* **WHAT TO WORK ON**
All the data should be repeated exactly. Any image in it is left out.

* **PROVIDED DATA**
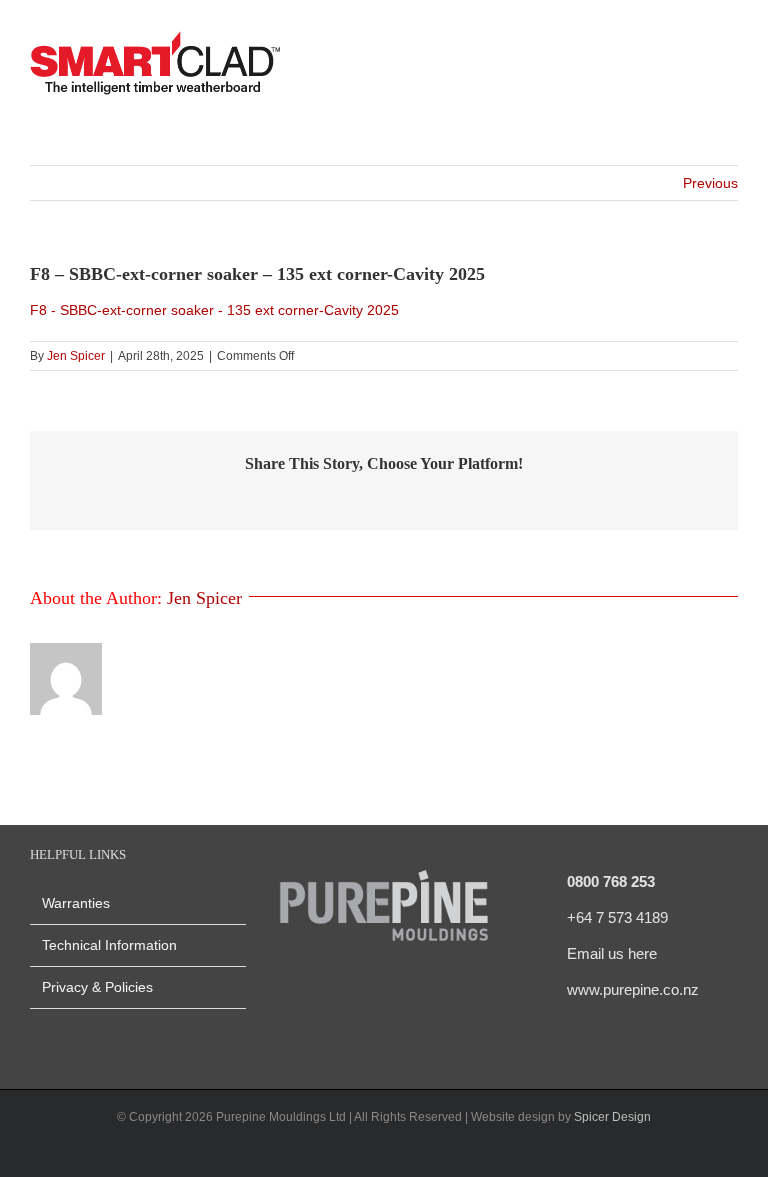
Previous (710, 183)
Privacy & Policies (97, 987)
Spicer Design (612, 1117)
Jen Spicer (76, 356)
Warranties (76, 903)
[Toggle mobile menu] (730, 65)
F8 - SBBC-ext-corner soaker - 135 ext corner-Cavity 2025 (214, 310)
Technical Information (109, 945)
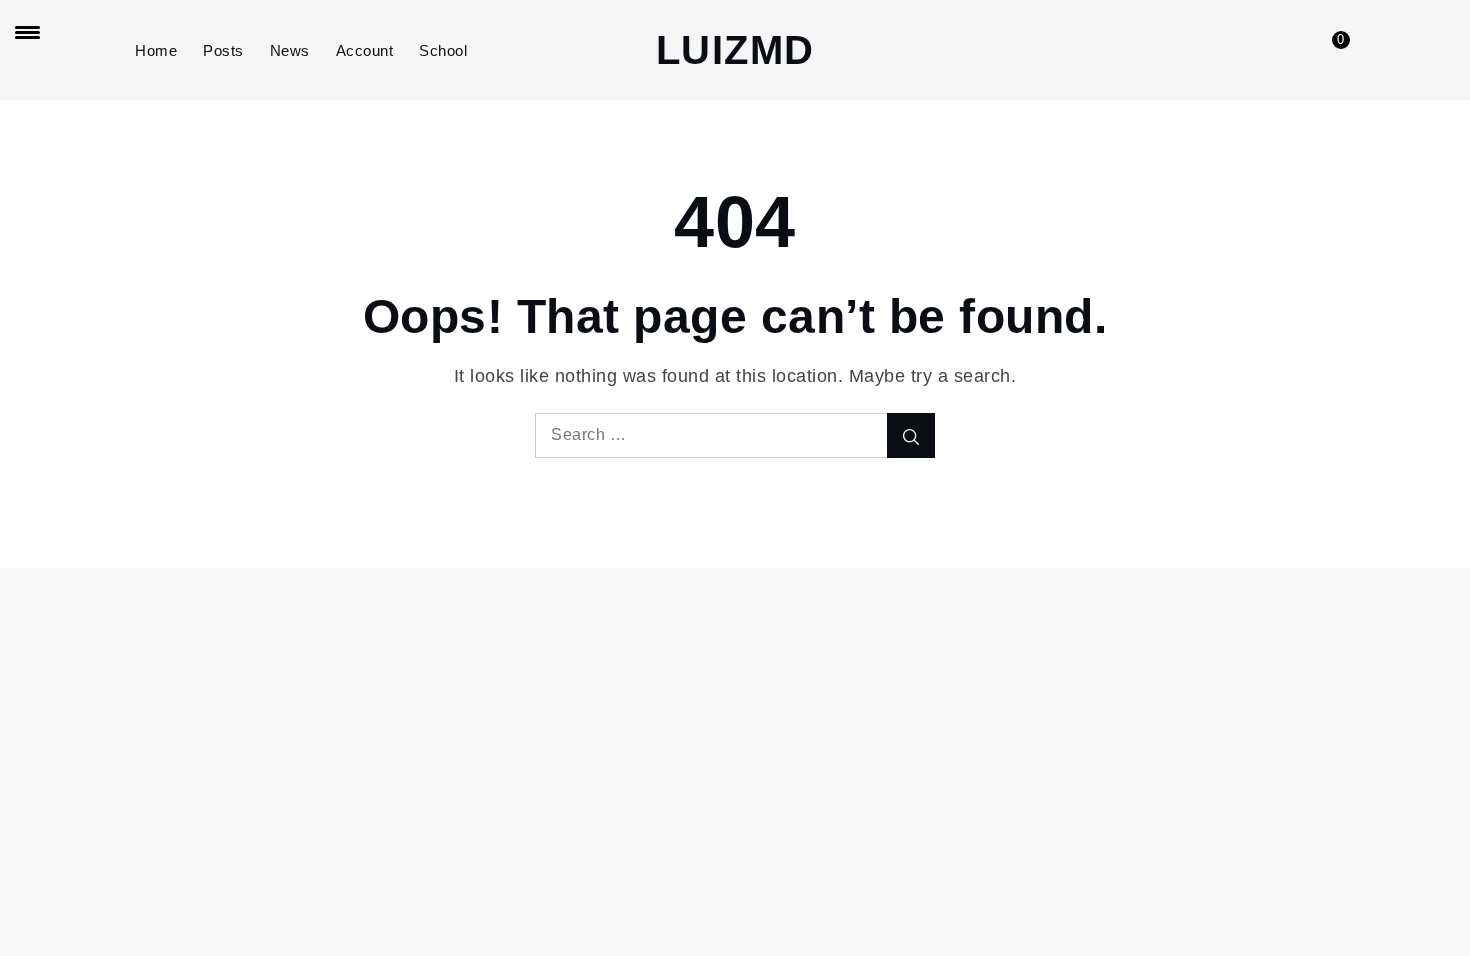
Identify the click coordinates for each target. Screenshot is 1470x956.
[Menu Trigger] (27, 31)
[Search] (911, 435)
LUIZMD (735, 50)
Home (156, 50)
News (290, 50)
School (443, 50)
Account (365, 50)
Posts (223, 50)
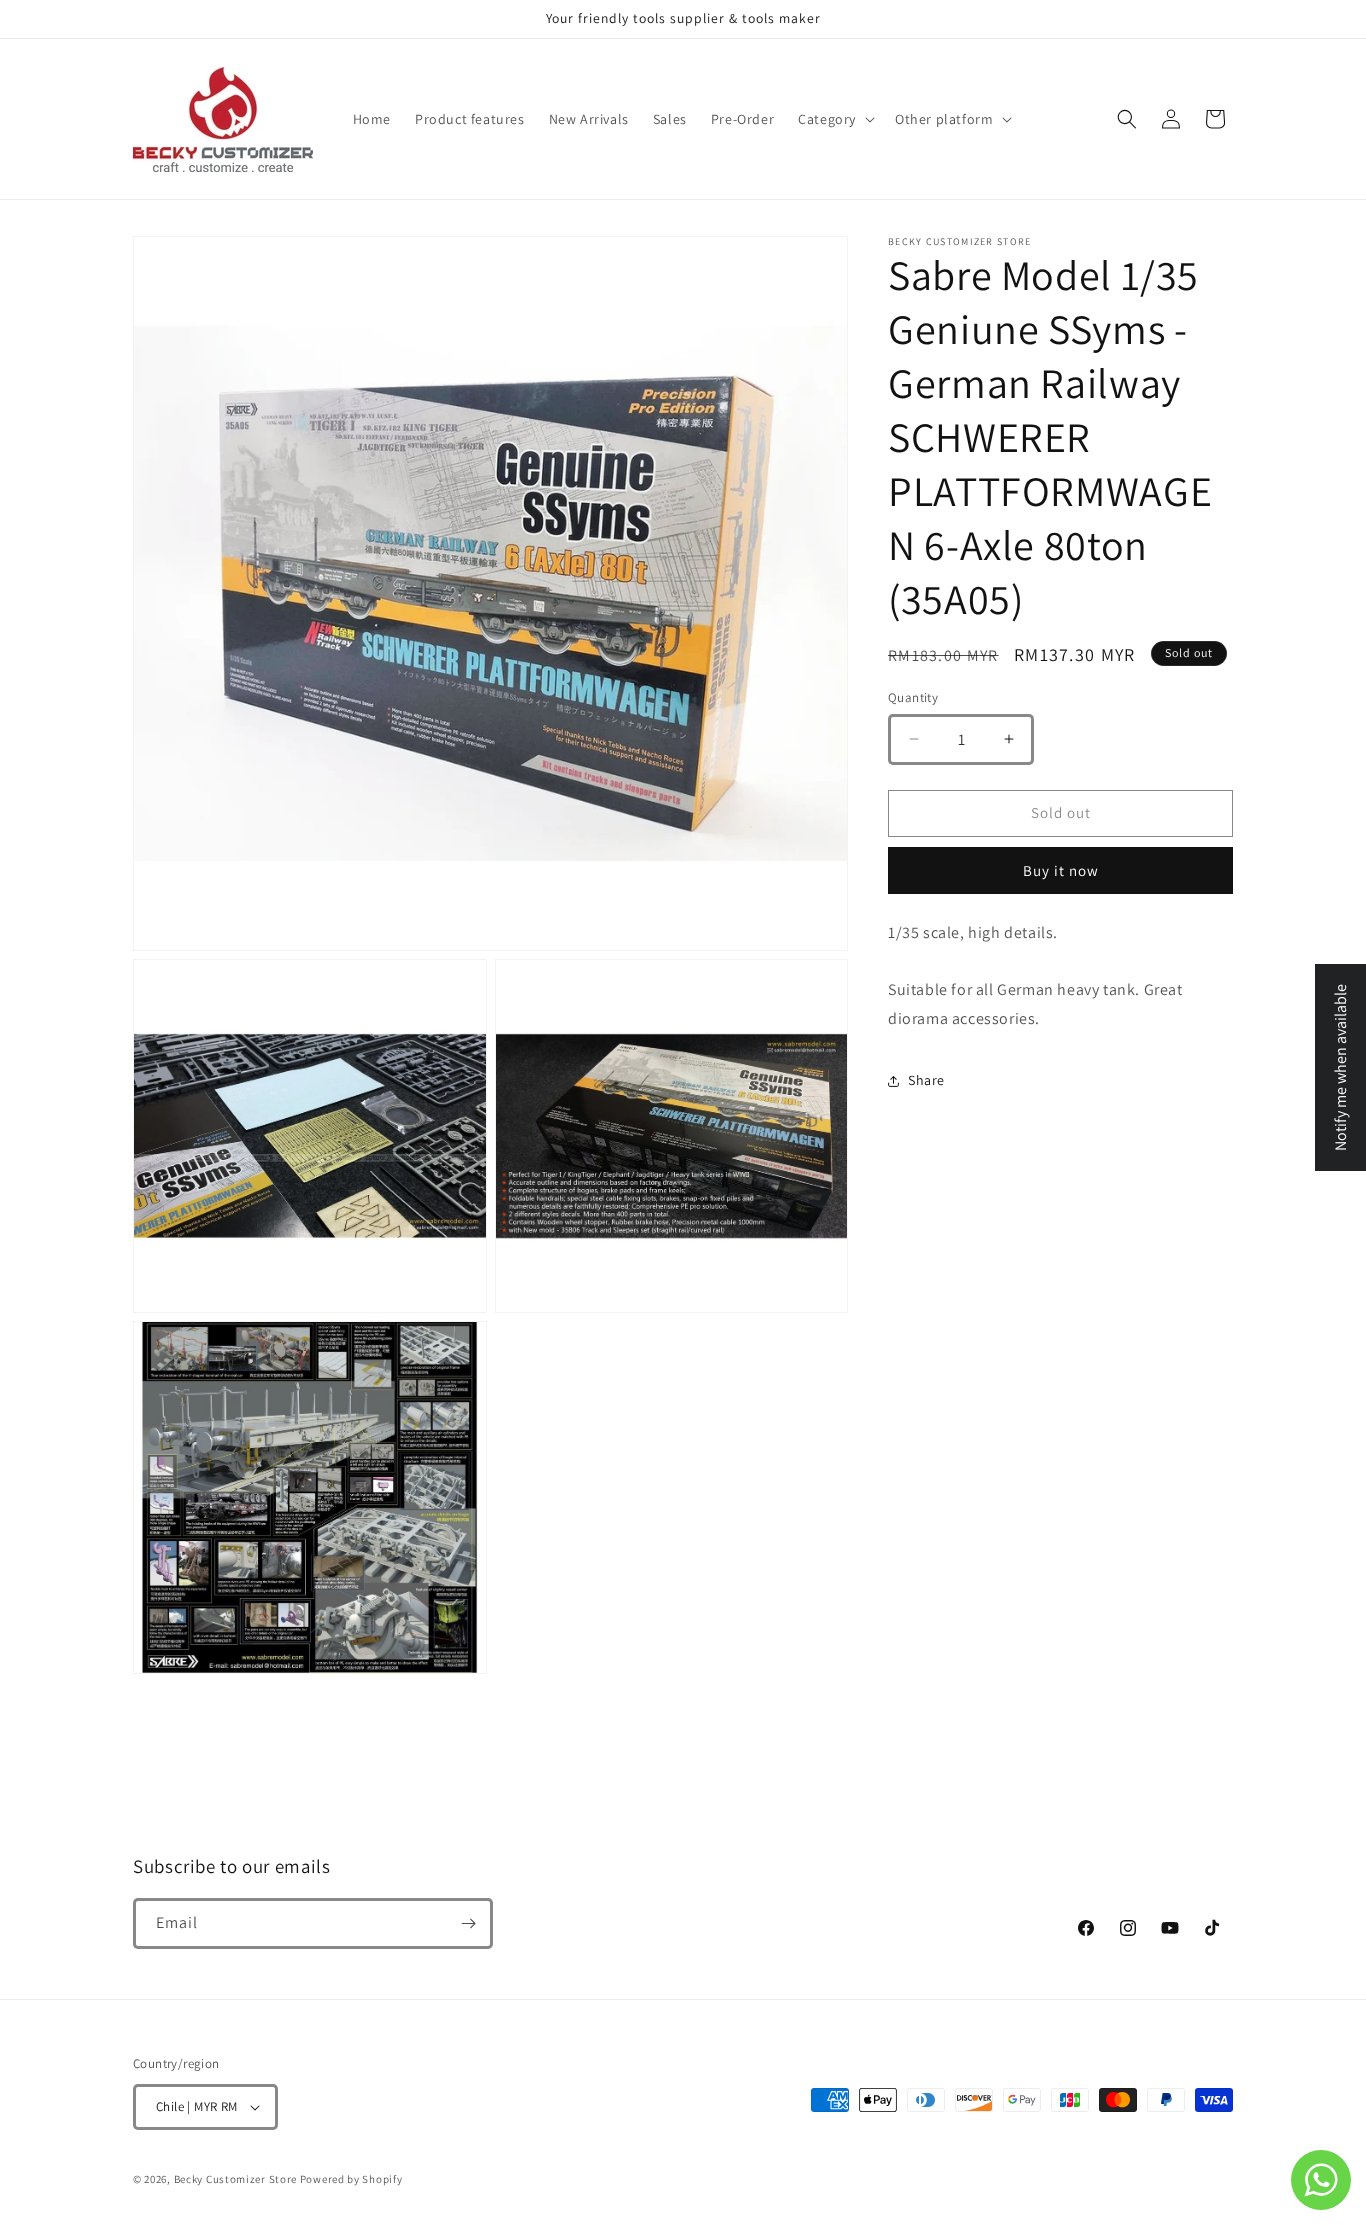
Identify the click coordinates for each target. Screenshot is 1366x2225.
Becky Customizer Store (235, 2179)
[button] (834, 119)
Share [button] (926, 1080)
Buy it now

* **RESPONSE AREA**
Previous (710, 183)
Privacy & Policies (97, 987)
Spicer Design (612, 1117)
Jen Spicer (76, 356)
Warranties (76, 903)
[Toggle mobile menu] (730, 65)
F8 - SBBC-ext-corner soaker - 135 ext corner-Cavity 2025 (214, 310)
Technical Information (109, 945)
Identify the click coordinates for each target. Screenshot is 1470x956.
[Menu Trigger] (27, 31)
[Search] (911, 435)
LUIZMD (735, 50)
Home (156, 50)
News (290, 50)
School (443, 50)
Account (365, 50)
Posts (223, 50)
Identify the click coordinates for each target. Screenshot is 1366x2225.
Becky Customizer Store (235, 2179)
[button] (834, 119)
Share [button] (926, 1080)
Buy it now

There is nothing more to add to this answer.